Collected data
=== Section Start ===

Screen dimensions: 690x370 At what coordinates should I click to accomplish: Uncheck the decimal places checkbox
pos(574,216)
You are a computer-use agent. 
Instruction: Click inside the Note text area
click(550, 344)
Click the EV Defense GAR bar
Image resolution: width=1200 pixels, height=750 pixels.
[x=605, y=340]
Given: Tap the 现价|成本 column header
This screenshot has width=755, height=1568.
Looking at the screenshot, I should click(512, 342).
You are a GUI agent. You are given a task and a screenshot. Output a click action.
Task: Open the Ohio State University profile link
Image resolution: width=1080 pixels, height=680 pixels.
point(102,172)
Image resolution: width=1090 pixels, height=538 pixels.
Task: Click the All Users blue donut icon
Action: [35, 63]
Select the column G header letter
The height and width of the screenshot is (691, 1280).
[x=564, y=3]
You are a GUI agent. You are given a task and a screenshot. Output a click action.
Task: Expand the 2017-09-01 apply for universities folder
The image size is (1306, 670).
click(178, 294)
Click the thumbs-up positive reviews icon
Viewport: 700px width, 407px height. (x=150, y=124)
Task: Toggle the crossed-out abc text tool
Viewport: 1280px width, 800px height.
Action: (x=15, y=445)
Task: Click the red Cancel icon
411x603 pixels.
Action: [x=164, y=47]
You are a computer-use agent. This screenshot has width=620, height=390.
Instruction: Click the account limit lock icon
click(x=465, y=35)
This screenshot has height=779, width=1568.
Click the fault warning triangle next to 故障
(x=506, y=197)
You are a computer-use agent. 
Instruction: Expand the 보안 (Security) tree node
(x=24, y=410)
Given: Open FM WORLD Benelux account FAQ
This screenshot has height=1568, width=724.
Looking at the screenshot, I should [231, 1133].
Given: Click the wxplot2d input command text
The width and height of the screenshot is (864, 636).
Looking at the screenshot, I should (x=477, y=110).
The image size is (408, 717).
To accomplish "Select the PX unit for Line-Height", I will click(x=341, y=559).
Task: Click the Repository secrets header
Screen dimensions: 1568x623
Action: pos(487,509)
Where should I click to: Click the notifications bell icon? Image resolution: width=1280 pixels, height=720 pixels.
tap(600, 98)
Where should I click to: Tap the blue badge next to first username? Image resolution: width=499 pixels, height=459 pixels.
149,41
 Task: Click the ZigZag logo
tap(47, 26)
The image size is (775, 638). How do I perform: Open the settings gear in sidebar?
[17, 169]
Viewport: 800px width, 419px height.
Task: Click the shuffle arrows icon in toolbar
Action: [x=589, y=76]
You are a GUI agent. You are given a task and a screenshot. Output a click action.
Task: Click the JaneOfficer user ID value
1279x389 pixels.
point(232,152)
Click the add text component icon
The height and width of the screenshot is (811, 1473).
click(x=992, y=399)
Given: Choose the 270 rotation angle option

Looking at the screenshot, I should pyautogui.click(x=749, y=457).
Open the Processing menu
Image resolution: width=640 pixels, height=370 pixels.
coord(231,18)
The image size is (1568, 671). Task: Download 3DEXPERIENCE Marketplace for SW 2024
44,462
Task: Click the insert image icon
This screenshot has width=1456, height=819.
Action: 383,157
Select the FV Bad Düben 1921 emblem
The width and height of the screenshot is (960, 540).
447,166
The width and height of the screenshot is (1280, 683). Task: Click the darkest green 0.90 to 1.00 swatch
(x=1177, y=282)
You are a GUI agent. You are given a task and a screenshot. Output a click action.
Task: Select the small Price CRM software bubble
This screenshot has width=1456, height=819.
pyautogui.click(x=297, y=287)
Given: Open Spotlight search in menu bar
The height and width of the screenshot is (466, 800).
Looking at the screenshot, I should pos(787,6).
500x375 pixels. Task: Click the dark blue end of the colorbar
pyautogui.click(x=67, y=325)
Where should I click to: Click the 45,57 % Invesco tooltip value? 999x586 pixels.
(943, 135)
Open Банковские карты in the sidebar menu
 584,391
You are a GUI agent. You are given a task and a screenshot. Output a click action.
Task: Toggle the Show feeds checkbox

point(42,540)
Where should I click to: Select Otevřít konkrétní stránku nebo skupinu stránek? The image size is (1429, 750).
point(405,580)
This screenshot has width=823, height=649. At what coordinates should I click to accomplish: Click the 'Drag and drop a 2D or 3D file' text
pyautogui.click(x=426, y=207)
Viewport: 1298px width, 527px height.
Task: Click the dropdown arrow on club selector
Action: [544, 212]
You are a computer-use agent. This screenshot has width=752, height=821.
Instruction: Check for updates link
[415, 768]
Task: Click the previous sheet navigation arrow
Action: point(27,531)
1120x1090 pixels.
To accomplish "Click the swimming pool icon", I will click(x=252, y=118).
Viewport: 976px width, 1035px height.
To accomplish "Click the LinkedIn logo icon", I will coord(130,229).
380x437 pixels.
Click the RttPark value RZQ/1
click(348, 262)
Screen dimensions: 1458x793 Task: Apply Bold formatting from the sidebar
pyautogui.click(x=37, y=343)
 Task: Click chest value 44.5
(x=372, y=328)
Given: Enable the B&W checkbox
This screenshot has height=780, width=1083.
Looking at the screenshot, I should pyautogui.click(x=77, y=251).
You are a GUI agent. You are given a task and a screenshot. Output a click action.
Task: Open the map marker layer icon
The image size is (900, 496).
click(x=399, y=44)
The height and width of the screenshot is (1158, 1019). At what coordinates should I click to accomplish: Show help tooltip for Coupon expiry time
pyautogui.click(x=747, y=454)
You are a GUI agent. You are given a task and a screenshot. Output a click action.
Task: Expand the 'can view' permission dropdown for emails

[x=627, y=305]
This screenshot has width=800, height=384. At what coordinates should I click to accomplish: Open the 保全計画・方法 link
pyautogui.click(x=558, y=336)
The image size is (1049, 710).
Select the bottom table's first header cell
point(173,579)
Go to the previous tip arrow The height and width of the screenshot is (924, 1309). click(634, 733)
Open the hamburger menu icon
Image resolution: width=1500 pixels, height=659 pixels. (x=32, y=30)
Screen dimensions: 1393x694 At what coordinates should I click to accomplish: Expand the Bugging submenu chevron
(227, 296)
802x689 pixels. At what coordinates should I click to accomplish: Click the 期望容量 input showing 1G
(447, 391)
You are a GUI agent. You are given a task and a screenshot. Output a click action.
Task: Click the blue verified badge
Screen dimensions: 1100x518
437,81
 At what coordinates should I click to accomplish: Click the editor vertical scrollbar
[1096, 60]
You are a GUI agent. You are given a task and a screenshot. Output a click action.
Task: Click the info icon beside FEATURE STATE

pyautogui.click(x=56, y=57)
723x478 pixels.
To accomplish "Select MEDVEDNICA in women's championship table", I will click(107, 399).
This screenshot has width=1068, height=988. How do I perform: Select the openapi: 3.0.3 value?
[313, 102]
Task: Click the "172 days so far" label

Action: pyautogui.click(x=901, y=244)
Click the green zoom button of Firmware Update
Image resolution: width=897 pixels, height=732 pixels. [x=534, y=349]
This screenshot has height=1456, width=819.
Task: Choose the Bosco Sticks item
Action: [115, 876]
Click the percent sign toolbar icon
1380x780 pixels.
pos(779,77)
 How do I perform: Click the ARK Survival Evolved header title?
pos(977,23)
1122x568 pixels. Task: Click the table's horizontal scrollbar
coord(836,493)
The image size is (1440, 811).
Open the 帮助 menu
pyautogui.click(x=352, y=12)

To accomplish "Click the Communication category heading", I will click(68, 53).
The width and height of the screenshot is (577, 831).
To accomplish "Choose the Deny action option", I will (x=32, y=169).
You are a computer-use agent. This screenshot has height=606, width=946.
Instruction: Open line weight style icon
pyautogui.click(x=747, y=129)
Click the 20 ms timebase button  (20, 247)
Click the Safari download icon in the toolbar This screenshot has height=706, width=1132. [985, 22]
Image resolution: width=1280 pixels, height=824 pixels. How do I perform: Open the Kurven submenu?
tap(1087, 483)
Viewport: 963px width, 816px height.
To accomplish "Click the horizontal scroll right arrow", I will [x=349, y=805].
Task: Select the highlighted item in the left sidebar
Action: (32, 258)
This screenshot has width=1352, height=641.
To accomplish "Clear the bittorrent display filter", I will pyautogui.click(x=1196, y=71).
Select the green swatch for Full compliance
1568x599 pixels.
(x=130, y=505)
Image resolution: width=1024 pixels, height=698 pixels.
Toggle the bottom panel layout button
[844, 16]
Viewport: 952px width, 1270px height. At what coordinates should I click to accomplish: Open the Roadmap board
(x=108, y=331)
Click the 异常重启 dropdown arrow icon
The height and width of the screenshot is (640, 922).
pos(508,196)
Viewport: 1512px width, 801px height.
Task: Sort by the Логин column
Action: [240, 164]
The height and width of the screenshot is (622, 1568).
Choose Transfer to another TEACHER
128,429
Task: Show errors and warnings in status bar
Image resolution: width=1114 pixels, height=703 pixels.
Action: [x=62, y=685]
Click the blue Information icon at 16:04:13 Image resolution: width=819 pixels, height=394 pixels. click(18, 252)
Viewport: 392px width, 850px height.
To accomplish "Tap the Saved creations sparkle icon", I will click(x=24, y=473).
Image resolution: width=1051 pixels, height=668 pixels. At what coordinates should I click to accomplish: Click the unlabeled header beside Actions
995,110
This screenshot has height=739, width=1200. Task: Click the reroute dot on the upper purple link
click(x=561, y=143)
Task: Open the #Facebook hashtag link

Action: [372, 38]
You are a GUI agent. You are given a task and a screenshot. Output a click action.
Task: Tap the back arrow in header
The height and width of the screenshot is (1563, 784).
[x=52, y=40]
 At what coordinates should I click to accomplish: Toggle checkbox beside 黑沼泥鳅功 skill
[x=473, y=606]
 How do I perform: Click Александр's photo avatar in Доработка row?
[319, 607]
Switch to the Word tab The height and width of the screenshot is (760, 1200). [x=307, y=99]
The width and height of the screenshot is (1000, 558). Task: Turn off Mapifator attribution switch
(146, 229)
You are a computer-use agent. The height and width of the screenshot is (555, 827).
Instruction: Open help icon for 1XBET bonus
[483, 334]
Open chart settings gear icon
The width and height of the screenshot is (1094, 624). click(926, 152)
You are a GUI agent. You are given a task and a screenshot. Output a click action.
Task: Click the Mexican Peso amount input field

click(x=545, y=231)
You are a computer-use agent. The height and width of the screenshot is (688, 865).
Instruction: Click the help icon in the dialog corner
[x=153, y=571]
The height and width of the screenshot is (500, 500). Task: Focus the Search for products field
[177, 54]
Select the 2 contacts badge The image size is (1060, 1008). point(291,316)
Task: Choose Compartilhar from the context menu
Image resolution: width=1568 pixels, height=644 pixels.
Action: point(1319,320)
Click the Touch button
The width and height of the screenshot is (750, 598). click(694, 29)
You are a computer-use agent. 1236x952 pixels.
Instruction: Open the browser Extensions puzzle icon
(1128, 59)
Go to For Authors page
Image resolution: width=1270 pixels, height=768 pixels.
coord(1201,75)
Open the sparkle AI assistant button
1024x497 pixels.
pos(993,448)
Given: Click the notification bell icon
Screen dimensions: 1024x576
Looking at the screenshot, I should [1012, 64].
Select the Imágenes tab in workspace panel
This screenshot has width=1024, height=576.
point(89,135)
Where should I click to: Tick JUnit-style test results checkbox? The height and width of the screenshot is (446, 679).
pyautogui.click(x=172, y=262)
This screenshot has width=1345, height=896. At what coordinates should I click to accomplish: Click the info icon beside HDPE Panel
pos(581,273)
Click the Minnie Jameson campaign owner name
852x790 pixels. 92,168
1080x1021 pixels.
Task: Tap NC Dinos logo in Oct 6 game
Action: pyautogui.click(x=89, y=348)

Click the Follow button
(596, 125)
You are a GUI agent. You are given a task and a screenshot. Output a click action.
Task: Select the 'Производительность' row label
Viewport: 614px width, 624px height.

=== Section End ===

■ EXERCISE DESCRIPTION ■
Where the word "sparkle" appears in a line of the entries, copy that line.

■ OUTPUT ■
To accomplish "Tap the Saved creations sparkle icon", I will click(x=24, y=473).
Open the sparkle AI assistant button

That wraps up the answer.